Real-time Detection of Condensed Polycyclic Aromatic Hydrocarbons (PAH) on a Molecular Composition Level at Low pg/m³ Levels by CHARON FUSION PTR-TOF 10k

MARKUS MUELLER, Markus Leiminger, Andreas Klinger, Tobias Reinecke, IONICON Analytik GmbH., Innsbruck, Austria

     Abstract Number: 101
     Working Group: Source Apportionment

Abstract
Condensed polycyclic aromatic hydrocarbons (PAHs) are highly toxic organic compounds formed naturally through incomplete combustion of organic materials but also through various anthropogenic processes. Even at lowest exposure levels, such as 1 ng m^-³ of the commonly found benzo(a)pyren, PAHs can be detrimental to human health. However, detecting these compounds can be challenging due to their semi-volatile nature and low proton affinity.

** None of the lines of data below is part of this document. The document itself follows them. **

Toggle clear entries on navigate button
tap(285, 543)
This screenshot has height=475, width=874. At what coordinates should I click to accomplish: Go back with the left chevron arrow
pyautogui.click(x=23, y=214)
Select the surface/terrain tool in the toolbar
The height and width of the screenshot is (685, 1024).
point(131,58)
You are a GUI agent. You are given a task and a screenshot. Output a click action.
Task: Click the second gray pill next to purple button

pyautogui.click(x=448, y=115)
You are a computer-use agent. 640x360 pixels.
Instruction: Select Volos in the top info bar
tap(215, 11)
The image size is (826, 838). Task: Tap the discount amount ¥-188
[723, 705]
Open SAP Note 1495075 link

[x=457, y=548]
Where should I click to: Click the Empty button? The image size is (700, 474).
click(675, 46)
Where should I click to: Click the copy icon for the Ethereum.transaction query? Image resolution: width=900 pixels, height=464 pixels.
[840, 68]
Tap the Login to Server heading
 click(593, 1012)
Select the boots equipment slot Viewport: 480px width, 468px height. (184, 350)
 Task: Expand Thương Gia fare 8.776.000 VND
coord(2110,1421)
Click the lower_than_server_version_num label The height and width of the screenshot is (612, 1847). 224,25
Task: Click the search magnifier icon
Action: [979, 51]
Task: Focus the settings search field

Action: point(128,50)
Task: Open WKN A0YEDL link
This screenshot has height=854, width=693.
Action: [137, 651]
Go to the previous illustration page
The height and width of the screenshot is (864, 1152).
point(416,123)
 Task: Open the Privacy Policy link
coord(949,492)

Proton transfer reaction mass spectrometry (PTR-MS), a soft chemical ionization technique, is able to detect condensed PAHs at low concentrations on a molecular composition level in the gas and condensed phase.

Herein we present a new generation PTR-TOF instrument that combines a clean Fast-SRI ion source, a radio-frequency ion molecule reactor (“FUSION”) and a high resolution TOF-MS (mass resolution >10k). This FUSION PTR-TOF 10k instrument reaches unprecedented sensitivities up to 80,000 cps ppbV^-1 and limits of detection (LOD) < 1 pptV in 1 s. The original setup was successfully modified to reduce sample flow and now allows for coupling of a CHARON particle inlet including an aerodynamic lens system. Consequently, LODs are further improved by a factor 20 for particles in the size range of 100-1000 nm. This high time resolution CHARON FUSION PTR-TOF 10k allows for the real-time detection of condensed PAHs on a molecular composition level, well below harmful exposure levels with 1-min LODs down to low pg m^-3 levels.
To demonstrate the outstanding capabilities of this new instrument, we present a first characterization of ambient organic aerosol in Innsbruck, Austria. From this dataset, a series of PAHs is identified and time-series of lowest mass concentrations are determined. We found 1-min LODs for C₁₆H₁₀ (i.e. pyrene, fluoranthene) and C₂₀H₁₂ (e.g., benzo-pyrene, benzo-fluoranthene) of 70 and 25 pg m^-3, respectively. Subsequently, matrix factorization is applied, delivering insight into separate sources of PAHs.